Songoftheday 5/4/17 - She moved back around here thirty-five weeks ago today on down the lane, at night she walks on the banks and remembers how she dreamed of rowing away...

"Across The River" - Bruce Hornsby & The Range
from the album A Night On The Town (1990)
Billboard Hot 100 peak: #18 (one week)
Weeks in the Top-40: 7

Today's song of the day comes from the Virginian piano-led rock band Bruce Hornsby & The Range, whose sophomore album Scenes From The Southside had spun off a pair of top-40 pop hits with "The Valley Road" and "Look Out Any Window". Bruce's third and final studio album with the Range, A Night On The Town, was released at the start of the new decade, and its freeform structure and more experimental sounds set it apart from the others, even while keeping the meaty lyrical content. The first single from the set, "Across The River", was written by Bruce with brother John Hornsby, and featured a guitar cameo from the Grateful Dead's Jerry Garcia...

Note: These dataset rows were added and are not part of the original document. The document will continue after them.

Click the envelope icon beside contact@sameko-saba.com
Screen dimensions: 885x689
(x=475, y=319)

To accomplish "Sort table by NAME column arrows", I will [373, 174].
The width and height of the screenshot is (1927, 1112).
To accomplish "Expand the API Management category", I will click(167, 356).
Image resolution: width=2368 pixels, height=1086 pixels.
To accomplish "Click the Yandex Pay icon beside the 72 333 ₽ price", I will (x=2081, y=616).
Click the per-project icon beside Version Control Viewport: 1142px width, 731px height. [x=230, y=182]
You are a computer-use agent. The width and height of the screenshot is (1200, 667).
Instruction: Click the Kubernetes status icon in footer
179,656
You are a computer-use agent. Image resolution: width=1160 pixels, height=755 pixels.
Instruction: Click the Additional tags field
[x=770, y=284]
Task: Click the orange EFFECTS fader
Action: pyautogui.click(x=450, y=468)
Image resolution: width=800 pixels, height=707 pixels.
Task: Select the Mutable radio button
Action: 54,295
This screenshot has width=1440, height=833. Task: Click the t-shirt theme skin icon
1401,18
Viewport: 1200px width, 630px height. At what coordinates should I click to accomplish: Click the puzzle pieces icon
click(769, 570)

"Across The River" became the band's sixth and final top-40 pop hit in August of 1990. The record was their second, after "The Valley Road", to reach #1 on Billboard's Mainstream Rock chart, while it also climbed to #8 on their Adult Contemporary (or "easy listening") radio list. Internationally, the single topped the singles chart in Canada, while becoming a minor hit in the UK at #85.

The next single from the Night On The Town album, the grand waltz of "Lost Soul", with Shawn Colvin singing backup, stalled down at #84 on the pop Hot 100, but did climb to #16 on the Adult Contemporary chart. Another track from the set, "Fire On The Cross", slipped on to the Mainstream Rock list at #50, while the groovy title track was a favorite on the format, peaking at #4. After a contribution to the soundtrack to the Kurt Russell as fireman movie Backdraft, "Set Me In Motion", which hit #25 Adult Contemporary/#33 Mainstream Rock, Hornsby dissolved the Range, heading out for a solo career.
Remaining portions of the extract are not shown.